[INFORMATION GIVEN]

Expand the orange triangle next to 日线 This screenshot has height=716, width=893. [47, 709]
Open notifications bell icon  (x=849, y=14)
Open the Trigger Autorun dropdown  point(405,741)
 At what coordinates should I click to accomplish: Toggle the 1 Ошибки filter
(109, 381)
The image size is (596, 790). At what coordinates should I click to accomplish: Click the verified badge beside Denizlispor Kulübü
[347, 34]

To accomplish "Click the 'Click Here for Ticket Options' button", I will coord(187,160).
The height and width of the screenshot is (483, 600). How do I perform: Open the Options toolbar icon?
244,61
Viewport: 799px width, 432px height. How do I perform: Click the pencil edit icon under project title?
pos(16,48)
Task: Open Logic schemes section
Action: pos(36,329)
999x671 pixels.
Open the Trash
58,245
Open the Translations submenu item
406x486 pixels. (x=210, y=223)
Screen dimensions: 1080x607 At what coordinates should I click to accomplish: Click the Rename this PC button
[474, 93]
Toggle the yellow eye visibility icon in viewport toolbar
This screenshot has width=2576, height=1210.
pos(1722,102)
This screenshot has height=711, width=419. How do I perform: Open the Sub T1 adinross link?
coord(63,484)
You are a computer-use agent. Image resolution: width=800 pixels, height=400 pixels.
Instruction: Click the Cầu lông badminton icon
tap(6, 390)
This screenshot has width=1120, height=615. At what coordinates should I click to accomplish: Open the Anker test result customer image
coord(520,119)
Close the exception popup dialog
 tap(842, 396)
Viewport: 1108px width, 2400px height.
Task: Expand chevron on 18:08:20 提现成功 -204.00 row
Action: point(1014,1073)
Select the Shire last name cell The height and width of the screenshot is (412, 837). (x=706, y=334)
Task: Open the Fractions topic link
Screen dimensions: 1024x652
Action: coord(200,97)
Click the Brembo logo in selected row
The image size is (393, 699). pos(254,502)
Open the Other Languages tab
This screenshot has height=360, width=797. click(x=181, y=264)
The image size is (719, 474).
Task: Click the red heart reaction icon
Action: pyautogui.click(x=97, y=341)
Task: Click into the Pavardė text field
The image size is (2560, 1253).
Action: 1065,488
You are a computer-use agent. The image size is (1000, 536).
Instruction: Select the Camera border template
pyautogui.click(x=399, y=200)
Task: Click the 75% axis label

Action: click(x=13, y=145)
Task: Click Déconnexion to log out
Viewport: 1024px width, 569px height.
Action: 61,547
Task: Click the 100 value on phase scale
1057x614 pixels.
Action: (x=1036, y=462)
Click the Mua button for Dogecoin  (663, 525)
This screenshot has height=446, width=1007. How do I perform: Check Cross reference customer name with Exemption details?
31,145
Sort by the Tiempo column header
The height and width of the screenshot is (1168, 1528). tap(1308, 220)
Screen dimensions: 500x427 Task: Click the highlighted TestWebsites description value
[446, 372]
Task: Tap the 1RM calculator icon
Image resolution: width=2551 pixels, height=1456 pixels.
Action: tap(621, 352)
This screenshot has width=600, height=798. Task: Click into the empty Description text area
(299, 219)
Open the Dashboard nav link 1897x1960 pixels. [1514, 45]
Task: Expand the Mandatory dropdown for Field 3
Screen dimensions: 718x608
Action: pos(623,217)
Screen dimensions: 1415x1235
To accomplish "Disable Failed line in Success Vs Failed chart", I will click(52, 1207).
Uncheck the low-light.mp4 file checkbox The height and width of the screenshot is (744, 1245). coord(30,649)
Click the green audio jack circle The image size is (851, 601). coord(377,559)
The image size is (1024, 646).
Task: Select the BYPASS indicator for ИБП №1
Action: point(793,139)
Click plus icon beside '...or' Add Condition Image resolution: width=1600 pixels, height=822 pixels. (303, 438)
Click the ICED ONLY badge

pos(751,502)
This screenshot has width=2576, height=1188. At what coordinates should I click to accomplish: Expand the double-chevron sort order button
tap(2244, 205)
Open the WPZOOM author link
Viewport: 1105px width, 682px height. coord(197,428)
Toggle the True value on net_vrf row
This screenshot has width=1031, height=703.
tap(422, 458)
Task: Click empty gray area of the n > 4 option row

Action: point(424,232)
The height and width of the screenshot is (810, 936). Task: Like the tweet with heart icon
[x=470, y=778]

[EXERCISE PROMPT] Set down all of the data above again, exactly.

[FINISHED EXERCISE]
Expand the orange triangle next to 日线 This screenshot has height=716, width=893. [47, 709]
Open notifications bell icon  (x=849, y=14)
Open the Trigger Autorun dropdown  point(405,741)
 At what coordinates should I click to accomplish: Toggle the 1 Ошибки filter
(109, 381)
The image size is (596, 790). At what coordinates should I click to accomplish: Click the verified badge beside Denizlispor Kulübü
[347, 34]

To accomplish "Click the 'Click Here for Ticket Options' button", I will coord(187,160).
The height and width of the screenshot is (483, 600). How do I perform: Open the Options toolbar icon?
244,61
Viewport: 799px width, 432px height. How do I perform: Click the pencil edit icon under project title?
pos(16,48)
Task: Open Logic schemes section
Action: pos(36,329)
999x671 pixels.
Open the Trash
58,245
Open the Translations submenu item
406x486 pixels. (x=210, y=223)
Screen dimensions: 1080x607 At what coordinates should I click to accomplish: Click the Rename this PC button
[474, 93]
Toggle the yellow eye visibility icon in viewport toolbar
This screenshot has width=2576, height=1210.
pos(1722,102)
This screenshot has height=711, width=419. How do I perform: Open the Sub T1 adinross link?
coord(63,484)
You are a computer-use agent. Image resolution: width=800 pixels, height=400 pixels.
Instruction: Click the Cầu lông badminton icon
tap(6, 390)
This screenshot has width=1120, height=615. At what coordinates should I click to accomplish: Open the Anker test result customer image
coord(520,119)
Close the exception popup dialog
 tap(842, 396)
Viewport: 1108px width, 2400px height.
Task: Expand chevron on 18:08:20 提现成功 -204.00 row
Action: point(1014,1073)
Select the Shire last name cell The height and width of the screenshot is (412, 837). (x=706, y=334)
Task: Open the Fractions topic link
Screen dimensions: 1024x652
Action: coord(200,97)
Click the Brembo logo in selected row
The image size is (393, 699). pos(254,502)
Open the Other Languages tab
This screenshot has height=360, width=797. click(x=181, y=264)
The image size is (719, 474).
Task: Click the red heart reaction icon
Action: pyautogui.click(x=97, y=341)
Task: Click into the Pavardė text field
The image size is (2560, 1253).
Action: 1065,488
You are a computer-use agent. The image size is (1000, 536).
Instruction: Select the Camera border template
pyautogui.click(x=399, y=200)
Task: Click the 75% axis label

Action: click(x=13, y=145)
Task: Click Déconnexion to log out
Viewport: 1024px width, 569px height.
Action: 61,547
Task: Click the 100 value on phase scale
1057x614 pixels.
Action: (x=1036, y=462)
Click the Mua button for Dogecoin  (663, 525)
This screenshot has height=446, width=1007. How do I perform: Check Cross reference customer name with Exemption details?
31,145
Sort by the Tiempo column header
The height and width of the screenshot is (1168, 1528). tap(1308, 220)
Screen dimensions: 500x427 Task: Click the highlighted TestWebsites description value
[446, 372]
Task: Tap the 1RM calculator icon
Image resolution: width=2551 pixels, height=1456 pixels.
Action: tap(621, 352)
This screenshot has width=600, height=798. Task: Click into the empty Description text area
(299, 219)
Open the Dashboard nav link 1897x1960 pixels. [1514, 45]
Task: Expand the Mandatory dropdown for Field 3
Screen dimensions: 718x608
Action: pos(623,217)
Screen dimensions: 1415x1235
To accomplish "Disable Failed line in Success Vs Failed chart", I will click(52, 1207).
Uncheck the low-light.mp4 file checkbox The height and width of the screenshot is (744, 1245). coord(30,649)
Click the green audio jack circle The image size is (851, 601). coord(377,559)
The image size is (1024, 646).
Task: Select the BYPASS indicator for ИБП №1
Action: point(793,139)
Click plus icon beside '...or' Add Condition Image resolution: width=1600 pixels, height=822 pixels. (303, 438)
Click the ICED ONLY badge

pos(751,502)
This screenshot has width=2576, height=1188. At what coordinates should I click to accomplish: Expand the double-chevron sort order button
tap(2244, 205)
Open the WPZOOM author link
Viewport: 1105px width, 682px height. coord(197,428)
Toggle the True value on net_vrf row
This screenshot has width=1031, height=703.
tap(422, 458)
Task: Click empty gray area of the n > 4 option row

Action: point(424,232)
The height and width of the screenshot is (810, 936). Task: Like the tweet with heart icon
[x=470, y=778]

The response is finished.